# Dev Options - HDCP checking?



## akellar (Jun 11, 2011)

Does anyone know what this does? The reason I ask is that it appears to at least be part of the Android OS wakelock problem. I was going to mess with setting it to never but have no idea what it does and didn't want to jack up something. Thoughts?


----------



## Barf (Sep 26, 2011)

make a nandroid backup and test away!


----------



## akellar (Jun 11, 2011)

Barf said:


> make a nandroid backup and test away!


Problem is that if it's some behind the scenes thing I may not notice it's 'bad' to change it. Someone's got to actually know what it means, right?

Sent from my Galaxy Nexus using Tapatalk


----------



## poontab (Jun 7, 2011)

HDCP is DRM for video out via HDMI. It has nothing to do with wakelock.


----------



## akellar (Jun 11, 2011)

poontab said:


> HDCP is DRM for video out via HDMI. It has nothing to do with wakelock.

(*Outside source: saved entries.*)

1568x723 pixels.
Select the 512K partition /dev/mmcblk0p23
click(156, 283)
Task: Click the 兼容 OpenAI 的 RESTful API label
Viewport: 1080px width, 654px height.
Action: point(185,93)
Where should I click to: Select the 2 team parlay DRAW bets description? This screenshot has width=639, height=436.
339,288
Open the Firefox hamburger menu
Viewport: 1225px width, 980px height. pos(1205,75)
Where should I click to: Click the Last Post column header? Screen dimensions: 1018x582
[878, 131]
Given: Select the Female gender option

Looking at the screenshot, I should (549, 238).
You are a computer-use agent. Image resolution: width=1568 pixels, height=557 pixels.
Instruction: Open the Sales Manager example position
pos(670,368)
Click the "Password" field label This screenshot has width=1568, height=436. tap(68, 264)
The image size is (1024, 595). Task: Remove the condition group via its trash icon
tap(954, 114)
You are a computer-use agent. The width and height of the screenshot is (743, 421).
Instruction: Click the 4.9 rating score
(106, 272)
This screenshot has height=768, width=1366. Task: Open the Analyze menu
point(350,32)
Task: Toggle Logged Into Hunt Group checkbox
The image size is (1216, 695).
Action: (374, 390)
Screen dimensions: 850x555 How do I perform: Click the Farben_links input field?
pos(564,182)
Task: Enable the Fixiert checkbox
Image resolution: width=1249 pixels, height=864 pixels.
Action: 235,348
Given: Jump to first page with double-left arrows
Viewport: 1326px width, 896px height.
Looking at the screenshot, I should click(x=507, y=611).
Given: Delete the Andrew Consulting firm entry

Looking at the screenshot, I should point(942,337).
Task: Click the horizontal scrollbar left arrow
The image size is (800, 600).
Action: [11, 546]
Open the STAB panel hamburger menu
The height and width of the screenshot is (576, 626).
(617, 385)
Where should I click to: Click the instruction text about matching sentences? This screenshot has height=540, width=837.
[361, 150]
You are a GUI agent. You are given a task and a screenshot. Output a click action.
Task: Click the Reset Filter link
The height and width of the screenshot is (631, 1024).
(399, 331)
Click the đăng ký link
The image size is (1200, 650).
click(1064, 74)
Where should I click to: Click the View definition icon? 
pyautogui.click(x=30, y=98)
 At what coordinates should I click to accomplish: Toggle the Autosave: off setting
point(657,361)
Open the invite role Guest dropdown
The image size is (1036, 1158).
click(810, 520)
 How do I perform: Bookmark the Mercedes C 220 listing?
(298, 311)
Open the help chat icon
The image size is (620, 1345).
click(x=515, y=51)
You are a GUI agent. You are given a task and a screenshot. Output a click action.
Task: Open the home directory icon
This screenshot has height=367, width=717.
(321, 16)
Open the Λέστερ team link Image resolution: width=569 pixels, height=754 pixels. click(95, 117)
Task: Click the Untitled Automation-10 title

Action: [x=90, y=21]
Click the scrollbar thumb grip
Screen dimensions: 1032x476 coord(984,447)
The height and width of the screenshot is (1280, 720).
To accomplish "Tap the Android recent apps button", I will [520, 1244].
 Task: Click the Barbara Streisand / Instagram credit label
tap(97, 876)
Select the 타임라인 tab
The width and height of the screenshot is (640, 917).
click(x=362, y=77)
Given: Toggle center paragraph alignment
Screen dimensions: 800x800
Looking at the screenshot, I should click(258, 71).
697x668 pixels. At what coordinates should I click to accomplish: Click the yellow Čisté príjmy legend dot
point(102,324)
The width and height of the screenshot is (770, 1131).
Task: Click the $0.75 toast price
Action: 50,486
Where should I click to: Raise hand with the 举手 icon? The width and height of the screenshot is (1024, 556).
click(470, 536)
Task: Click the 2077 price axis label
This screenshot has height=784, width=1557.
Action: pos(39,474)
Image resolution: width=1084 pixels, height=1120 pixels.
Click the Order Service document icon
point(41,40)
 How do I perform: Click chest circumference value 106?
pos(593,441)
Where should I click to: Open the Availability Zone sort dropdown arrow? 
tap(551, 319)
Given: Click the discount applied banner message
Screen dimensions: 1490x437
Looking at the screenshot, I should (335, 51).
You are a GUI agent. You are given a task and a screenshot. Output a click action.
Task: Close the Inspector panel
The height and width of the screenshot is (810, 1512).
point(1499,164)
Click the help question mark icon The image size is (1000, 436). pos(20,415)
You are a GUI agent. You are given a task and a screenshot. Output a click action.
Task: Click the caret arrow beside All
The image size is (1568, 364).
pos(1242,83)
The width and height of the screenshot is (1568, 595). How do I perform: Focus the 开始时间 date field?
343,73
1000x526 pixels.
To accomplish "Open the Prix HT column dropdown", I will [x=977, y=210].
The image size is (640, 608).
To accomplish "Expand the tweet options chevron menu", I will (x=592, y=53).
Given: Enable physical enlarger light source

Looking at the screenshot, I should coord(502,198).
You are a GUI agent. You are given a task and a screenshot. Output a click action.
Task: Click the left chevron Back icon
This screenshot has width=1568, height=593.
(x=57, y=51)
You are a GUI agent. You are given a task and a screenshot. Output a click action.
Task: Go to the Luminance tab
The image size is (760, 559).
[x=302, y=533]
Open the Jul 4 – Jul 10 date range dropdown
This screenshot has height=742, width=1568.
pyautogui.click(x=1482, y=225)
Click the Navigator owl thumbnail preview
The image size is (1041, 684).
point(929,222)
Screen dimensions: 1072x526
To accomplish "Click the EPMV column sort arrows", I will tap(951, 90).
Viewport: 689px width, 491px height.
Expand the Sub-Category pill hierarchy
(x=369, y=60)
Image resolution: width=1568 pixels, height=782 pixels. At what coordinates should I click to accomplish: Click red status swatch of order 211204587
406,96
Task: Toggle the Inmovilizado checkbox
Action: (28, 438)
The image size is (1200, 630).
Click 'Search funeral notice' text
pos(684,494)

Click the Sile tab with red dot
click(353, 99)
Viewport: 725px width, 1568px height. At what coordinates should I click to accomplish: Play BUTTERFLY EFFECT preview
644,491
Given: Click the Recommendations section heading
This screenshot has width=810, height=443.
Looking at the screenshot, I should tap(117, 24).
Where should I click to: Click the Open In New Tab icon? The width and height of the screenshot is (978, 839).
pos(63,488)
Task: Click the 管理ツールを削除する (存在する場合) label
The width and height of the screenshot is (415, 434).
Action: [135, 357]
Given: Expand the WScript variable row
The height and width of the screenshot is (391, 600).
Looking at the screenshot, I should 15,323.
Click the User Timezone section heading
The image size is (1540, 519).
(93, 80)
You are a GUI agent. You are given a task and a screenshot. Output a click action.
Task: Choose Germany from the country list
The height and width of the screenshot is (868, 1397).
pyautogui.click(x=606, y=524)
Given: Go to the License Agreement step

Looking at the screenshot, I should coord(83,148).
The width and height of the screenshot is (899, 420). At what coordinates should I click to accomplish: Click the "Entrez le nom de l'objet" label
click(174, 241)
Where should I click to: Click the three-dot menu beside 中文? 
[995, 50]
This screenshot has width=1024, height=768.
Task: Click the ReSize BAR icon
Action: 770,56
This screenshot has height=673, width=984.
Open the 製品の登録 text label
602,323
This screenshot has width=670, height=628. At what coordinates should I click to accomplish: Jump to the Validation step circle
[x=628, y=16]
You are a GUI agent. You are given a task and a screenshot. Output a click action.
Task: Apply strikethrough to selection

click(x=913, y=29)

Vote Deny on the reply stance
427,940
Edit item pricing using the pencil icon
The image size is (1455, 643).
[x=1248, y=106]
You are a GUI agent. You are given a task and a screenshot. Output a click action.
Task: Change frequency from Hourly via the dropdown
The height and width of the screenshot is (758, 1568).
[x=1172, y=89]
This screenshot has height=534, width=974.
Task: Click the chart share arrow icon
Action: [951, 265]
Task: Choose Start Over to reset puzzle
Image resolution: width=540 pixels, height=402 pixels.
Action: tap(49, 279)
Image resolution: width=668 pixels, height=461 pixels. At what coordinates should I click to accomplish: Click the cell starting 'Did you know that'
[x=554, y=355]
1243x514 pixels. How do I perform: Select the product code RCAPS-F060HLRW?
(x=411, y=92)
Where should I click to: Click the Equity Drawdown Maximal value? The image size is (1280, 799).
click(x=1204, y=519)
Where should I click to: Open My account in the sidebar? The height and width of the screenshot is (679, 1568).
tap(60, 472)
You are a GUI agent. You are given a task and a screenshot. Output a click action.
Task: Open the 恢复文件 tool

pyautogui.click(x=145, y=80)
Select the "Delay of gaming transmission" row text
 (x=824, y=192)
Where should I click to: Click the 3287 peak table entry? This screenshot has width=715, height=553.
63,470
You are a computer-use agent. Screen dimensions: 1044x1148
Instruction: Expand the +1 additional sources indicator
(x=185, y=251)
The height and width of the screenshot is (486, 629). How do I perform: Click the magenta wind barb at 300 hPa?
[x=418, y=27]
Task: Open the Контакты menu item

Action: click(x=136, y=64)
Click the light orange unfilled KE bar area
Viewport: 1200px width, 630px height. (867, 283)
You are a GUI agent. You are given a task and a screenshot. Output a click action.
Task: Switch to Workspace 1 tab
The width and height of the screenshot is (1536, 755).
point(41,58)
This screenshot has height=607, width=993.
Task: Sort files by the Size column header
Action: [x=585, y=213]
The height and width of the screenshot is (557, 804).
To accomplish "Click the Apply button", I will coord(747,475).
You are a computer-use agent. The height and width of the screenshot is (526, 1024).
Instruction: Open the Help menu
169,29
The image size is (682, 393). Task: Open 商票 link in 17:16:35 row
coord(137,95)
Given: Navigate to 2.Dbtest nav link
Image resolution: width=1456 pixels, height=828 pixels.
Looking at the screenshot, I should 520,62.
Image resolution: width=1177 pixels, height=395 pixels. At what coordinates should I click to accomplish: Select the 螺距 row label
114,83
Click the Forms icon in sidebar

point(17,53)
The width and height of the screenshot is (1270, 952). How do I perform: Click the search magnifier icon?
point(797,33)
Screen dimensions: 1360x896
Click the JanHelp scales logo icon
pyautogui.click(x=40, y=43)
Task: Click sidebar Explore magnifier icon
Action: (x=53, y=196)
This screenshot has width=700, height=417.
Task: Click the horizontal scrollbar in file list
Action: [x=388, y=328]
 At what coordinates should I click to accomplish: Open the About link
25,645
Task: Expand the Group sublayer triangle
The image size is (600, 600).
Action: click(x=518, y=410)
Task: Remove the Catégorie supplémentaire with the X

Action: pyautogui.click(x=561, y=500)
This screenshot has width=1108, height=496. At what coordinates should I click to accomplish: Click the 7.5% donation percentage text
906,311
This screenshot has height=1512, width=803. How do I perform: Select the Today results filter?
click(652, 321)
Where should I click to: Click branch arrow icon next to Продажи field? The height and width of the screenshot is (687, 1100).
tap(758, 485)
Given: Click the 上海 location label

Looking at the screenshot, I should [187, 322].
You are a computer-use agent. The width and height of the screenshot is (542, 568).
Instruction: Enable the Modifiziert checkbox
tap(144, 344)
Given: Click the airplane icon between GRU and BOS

It must have something to do with it. Apparently I'm dyslexic though lol.










Sent from my Galaxy Nexus using Tapatalk


----------



## akellar (Jun 11, 2011)

Apparently I'm an idiot and can't read as these are two completely different things. Nothing to see here, move along.

Sent from my Galaxy Nexus using Tapatalk


----------



## poontab (Jun 7, 2011)

Lmao


----------